HTMS Bangpakong (FFG-456) (เรือหลวงบางปะกง) is the second ship of of the Royal Thai Navy, a variant of the Chinese-built Type 053H2 frigate.

== Design and description ==
Bangpakong has a length of 103.2 m, a beam of 11.3 m, a draught of 3.1 m and displacement of 1676 LT standard and 1924 LT at full load. The ship has two shafts and powered with four MTU 20V1163 TB83 diesel engines with 29440 shp. The ship has a range of 3500 NM while cruising at 18 kn and top speed of 30 kn. Bangpakong has a complement of 168 personnel, including 22 officers.

As a Type 053HT frigate, the ship are armed with two 100 mm/56 Type 79 twin-barreled guns and four 37 mm Type 76 twin-barreled guns. For anti-submarine warfare, the ship is equipped with two Type 86 anti-submarine rocket launchers and two BMB depth charge racks. For surface warfare, Bangpakong is equipped with eight C-801 anti-ship missile launchers.

In August 2020, Royal Thai Navy planned to modernize Bangpakong and Chao Phraya to have similar capabilities to a modern offshore patrol vessel.
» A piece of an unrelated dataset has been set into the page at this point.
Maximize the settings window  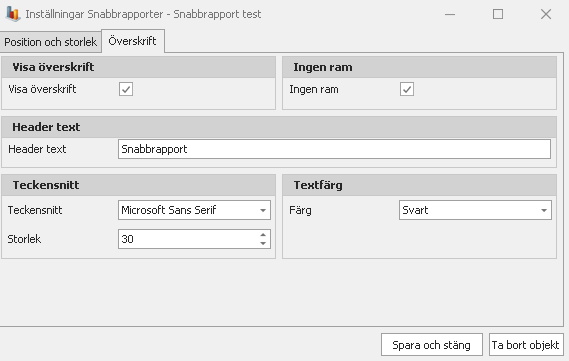click(498, 14)
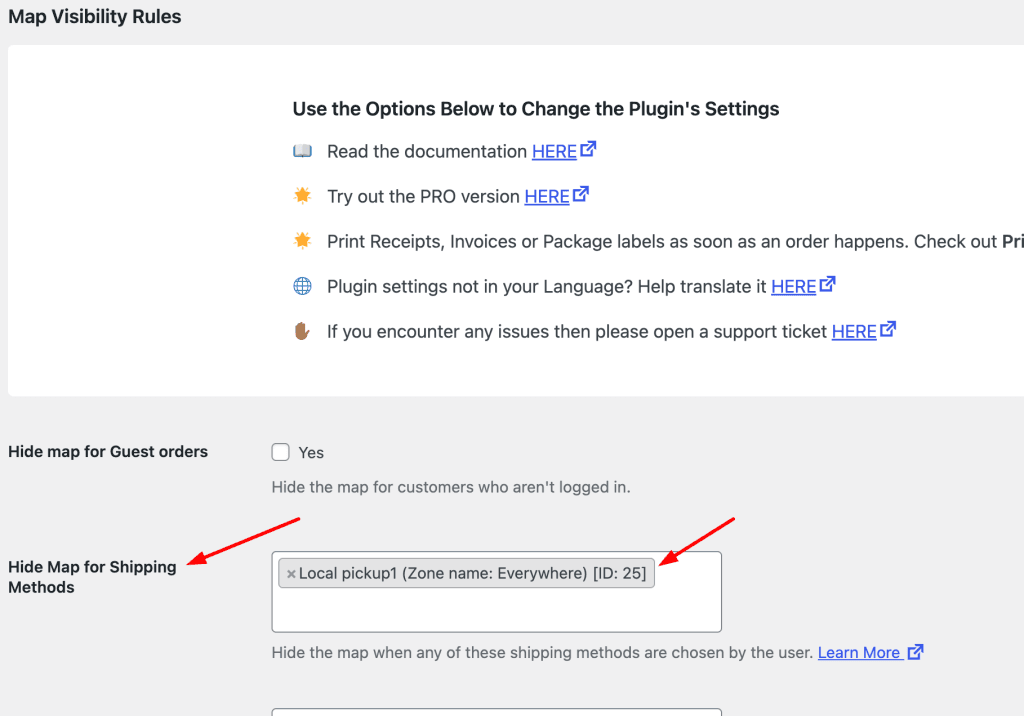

The planned upgrade includes replacing the 100 mm guns with 76/62 automatic guns and all four 37 mm guns with a rapid-fire 30 mm autocannon, along with new combat management systems and surveillance systems.

== Construction and career ==
The four ships of the class was ordered on 18 July 1988. Bangpakong was laid down in April 1989 at Hudong Shipyard, Shanghai. The ship was launched on 25 July 1990 and was commissioned on 20 July 1991. Upon the ship completion and arrival on Thailand, the shipbuilding quality were deemed to be unsatisfactory and works was needed to improve the ship. The damage control abilities were also upgraded before she entered service.

Upon entering service, Bangpakong and her sisters were frequently used for training and rotated monthly to the Coast Guard.

Bangpakong and attended a fleet review off the coast of Qingdao on 23 April 2019 on the occasion of 70th Anniversary of the People's Liberation Army Navy.